Рыча на низкой вибрирующей ноте, она бросается на меня, как вервольф. Я отскакиваю. Пока санитары скручивают Джессику, голосящую о моем моральном обличии, медсестра наполняет лекарством шприц и несется через весь холл, держа его в руке, словно олимпийский факел.
Прежде, чем лекарство подействует, я успеваю довольно много узнать, о том, что в аду происходит со шлюхами.
КОНЕЦ ЧЕТВЕРТОЙ ЧАСТИ.
Часть пятая
ЧАСТЬ ПЯТАЯ
МЕЖДУ ДВУХ ПАРНЕЙ
Глава 1.
«ИСПОВЕДЬ»
Солнце медленно приближается к краю моря, окрашивая мир в розовые оттенки.
Розово-оранжевое небо, розово-голубая гладь воды, розово-фиолетовая чайка, парящая над волной.
Только настроение у меня, как любимая книга Лоны — все оттенки серого. От депрессии до апатии. Не надо было спать с ним вчера. Теперь уже поздно: вчерашний жар спал. Ральф погрузился в себя. Разговаривать бесполезно. После того, как мы встретились после обеда на «Мирабелле», он просто делает вид, что не слышит моих вопросов.
Яхта медленно качается в нескольких километрах от линии пляжа и так же медленно ворочаются мысли у меня в голове. Уже не в радость ни величественное судно, ни прочие блага жизни, которые могут позволить себе богачи...
Я проиграла! Унижение стучится в виски, дергая натянутые нервы, как гитарные струны. Хоть садись и песню о том пиши. У меня на руках были лучшие карты, но он сблефовал и я трусливо бросила их на стол. А он взял выигрыш, посмеялся, допил свое пиво и... образно говоря, ушел.
Лежа на животе, подложив локоть под щеку, я смотрю на Ральфа. Телом он здесь — устроился с гитарой на лежаке и пытается на слух подобрать какой-то мотив. Черные волосы закрутились кольцами от соленой воды; то и дело падают, закрывая его лицо и Ральф нетерпеливо откидывает их набок. Небрежно и раздраженно. И разговаривает со мною так же. Даже речи нет, что мы займемся любовью.
И сквозь собственное уныние, проскальзывает мысль: «Быть может, жалеет о случившемся не меньше меня?» Я поднимаюсь на локте и прохожу вперед, остановившись на границе тени и света. Палуба на той стороне ужасно горячая.
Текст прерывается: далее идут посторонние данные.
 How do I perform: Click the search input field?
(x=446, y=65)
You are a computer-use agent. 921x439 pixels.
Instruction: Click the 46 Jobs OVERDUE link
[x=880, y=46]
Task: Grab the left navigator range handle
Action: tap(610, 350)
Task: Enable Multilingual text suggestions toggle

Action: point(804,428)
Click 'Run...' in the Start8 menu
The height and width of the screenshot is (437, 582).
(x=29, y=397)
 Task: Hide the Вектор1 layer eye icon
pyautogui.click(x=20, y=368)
Совсем, как тема, которую я собираюсь поднять.
— Долго мы еще будем торчать здесь?
— Пока не приедет Филипп.
— А когда он приедет?
— Как только освободится.
— Отлично. Только зачем здесь я?!
— Хочу быть уверен, что ты ни с кем не трахаешься назло одному из нас.
Я возвращаюсь в шезлонг. Мну край полотенца на котором вчера, на этой же самой палубе, занималась сексом с другим мужчиной. Вчера я отчего-то не чувствовала себя ничтожеством. Филипп пытался, но не сумел. Не закончил он семинарии; не умеет вот так, одним словом, размазать человека по полу. Раскатать его тонким слоем, расплющить чувством вины.
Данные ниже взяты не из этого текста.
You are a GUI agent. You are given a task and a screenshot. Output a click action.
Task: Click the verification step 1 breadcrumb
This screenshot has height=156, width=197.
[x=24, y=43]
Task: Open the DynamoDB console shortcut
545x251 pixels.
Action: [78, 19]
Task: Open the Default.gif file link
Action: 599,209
Ральф может. Да так, что когда его Сиятельство соизволит явиться, то чтобы смыть меня, ему потребуется ацетон. После смены, когда мы встретились, Ральф был в меру сдержан и в меру чадолюбив. Теперь он решительно наверстывает упущенное.
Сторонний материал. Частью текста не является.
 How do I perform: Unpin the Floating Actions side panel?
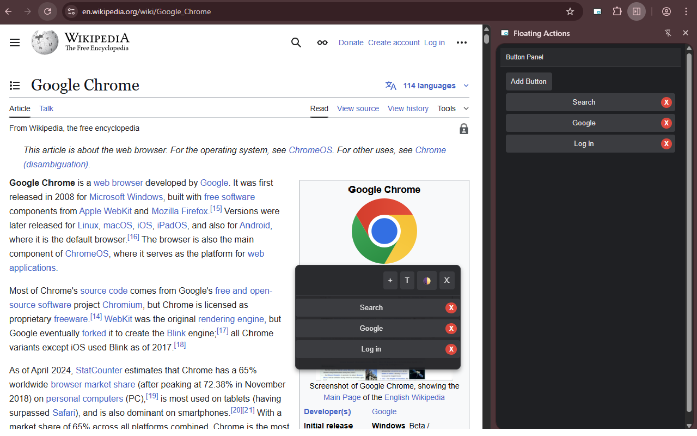(668, 33)
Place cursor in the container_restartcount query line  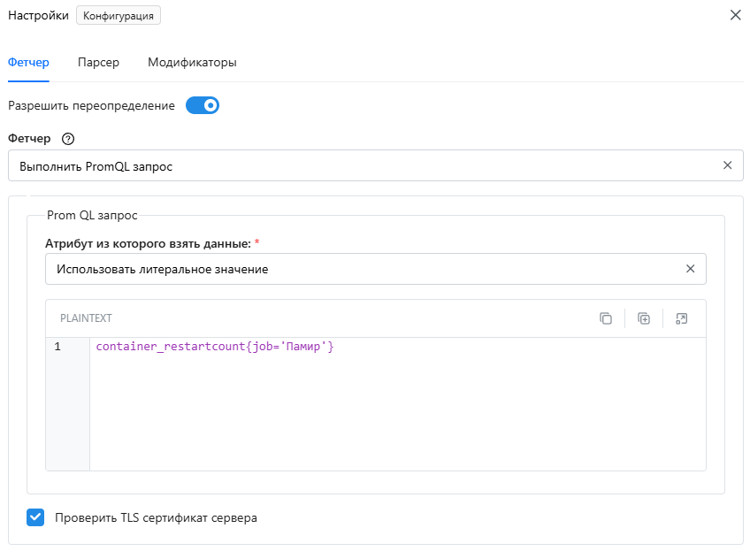click(215, 347)
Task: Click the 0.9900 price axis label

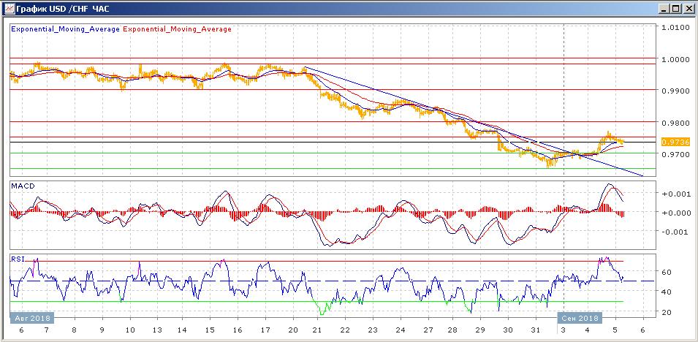Action: (x=675, y=91)
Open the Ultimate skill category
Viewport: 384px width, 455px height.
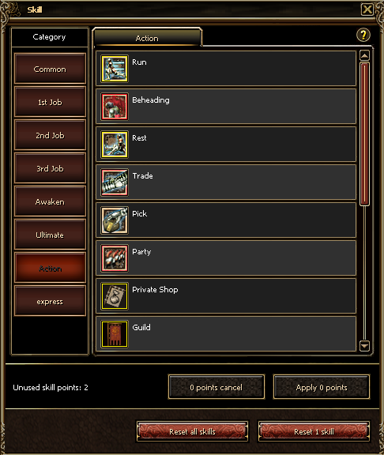50,235
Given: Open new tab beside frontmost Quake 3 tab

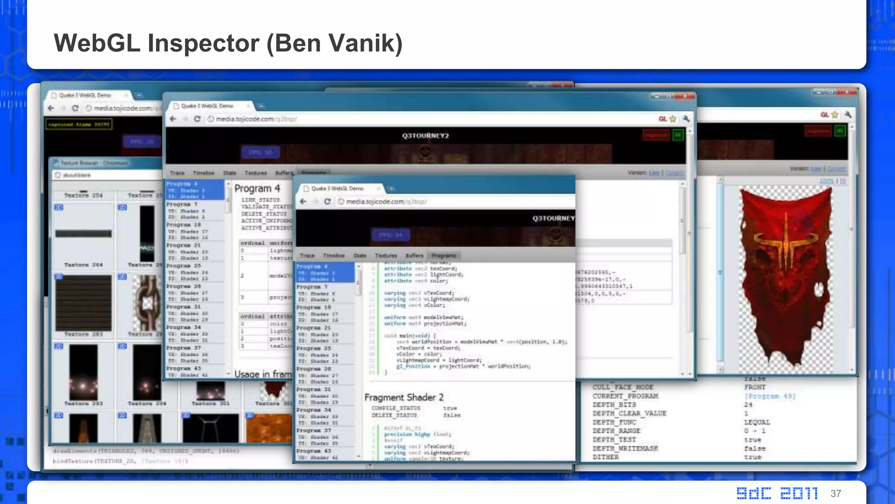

«Какая дура станет договариваться с подростком? Естественно, я тебя обдурила!» - смеется в мыслях голос Джессики.
— Ты думаешь, посидев на яхте, я успокоюсь? — спрашиваю я. — Не обозлюсь еще сильнее?
Ральф поднимает голову и запустив пальцы в волосы, медленно отводит их со лба на затылок. Так же медленно переводит на меня взгляд. Тяжелый, как мраморное надгробье, и очень холодный взгляд.Так, наверное, его наставник отец Бенедикт, взирает на грешников.
— Не знаю, что тебе наболтала Джессика, но она сумасшедшая. Вспомни это, прежде, чем ты начнешь нас в чем-то подозревать.
Зло рассмеявшись в ответ, я рывком поднимаюсь и сажусь, скрестив по-турецки ноги. Следы на ягодицах отзываются тупой болью, но сквозь боль просвечивает сладость воспоминания. О том, как я получила их. И я, невольно, ерзаю, пытаясь его продлить.
— Что именно? Что вы ревнуете не ко мне, а друг друга?
Ральф хмыкает, не сдержавшись. Но глаза все еще колючие, недоверчивые, злые. Затаив дыхание, я жду взрыва, но взрыва нет. Ральф, убедившись, что я закончила, снова склоняется, чтобы видеть струны.